SEGMENT REVIEW OF CORPORATE AND OTHER

Our Corporate and Other segment provides support functions to our operating segments. The Corporate and Other segment had negative Adjusted EBITDA (see “NON-GAAP MEASURES”) of $15 million, a $5 million decrease compared with the second quarter of 2018 primarily due to lower share-based incentive compensation.

OTHER ITEMS

Asset Disposals

In the second quarter of 2019, Precision concluded the sale of its five Mexico-based drilling rigs and ancillary equipment for total proceeds of US$48 million. In the first quarter, Precision received US$40 million for the sale of four drilling rigs and ancillary equipment and recognized a gain on asset disposal of US$24 million. Precision reversed US$4 million of previous impairment charges pertaining to the fifth rig. The impairment reversal brought the drilling rig’s carrying value up to its fair value of US$8 million and was reclassified as held for sale at March 31, 2019. In the second quarter of 2019, Precision delivered the fifth rig to its buyer and received final proceeds of US$8 million. As the rig was carried at fair value, no gain or loss was recognized on disposal.

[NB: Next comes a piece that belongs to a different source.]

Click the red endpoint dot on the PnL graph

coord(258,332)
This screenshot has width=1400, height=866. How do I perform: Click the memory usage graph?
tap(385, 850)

During the second quarter of 2019, Precision disposed of certain snubbing units and related equipment for proceeds of $8 million resulting in a gain on asset disposal of $3 million.

In addition to the above disposals, through the completion of normal course business operations, we sell used assets incurring gains or losses on disposal.

Share-based Incentive Compensation Plans

We have several cash-settled share-based incentive plans for non-management directors, officers, and other eligible employees. The fair values of the amounts payable under these plans are recognized as an expense with a corresponding increase in liabilities over the period that the participant becomes entitled to payment. The recorded liability is re-established at the end of each reporting period until settlement with the resultant change to fair value of the liability recognized in net earnings (loss) for the period.

We also have two equity-settled share-based incentive plans. Under the Executive Performance Share (Executive PSU) plan, the fair value of PSUs granted is calculated at the date of grant using a Monte Carlo simulation and Black-Scholes option pricing model, and that value is recorded as compensation expense over the grant's vesting period with an offset to contributed surplus. Upon redemption of the Executive PSUs into common shares, the associated amount is reclassified from contributed surplus to shareholders' capital. The share option plan is treated similarly, whereby, the fair value of the share purchased options granted are valued using the Black-Scholes option pricing model and consideration paid by employees upon exercise of the equity purchase options are recognized in share capital.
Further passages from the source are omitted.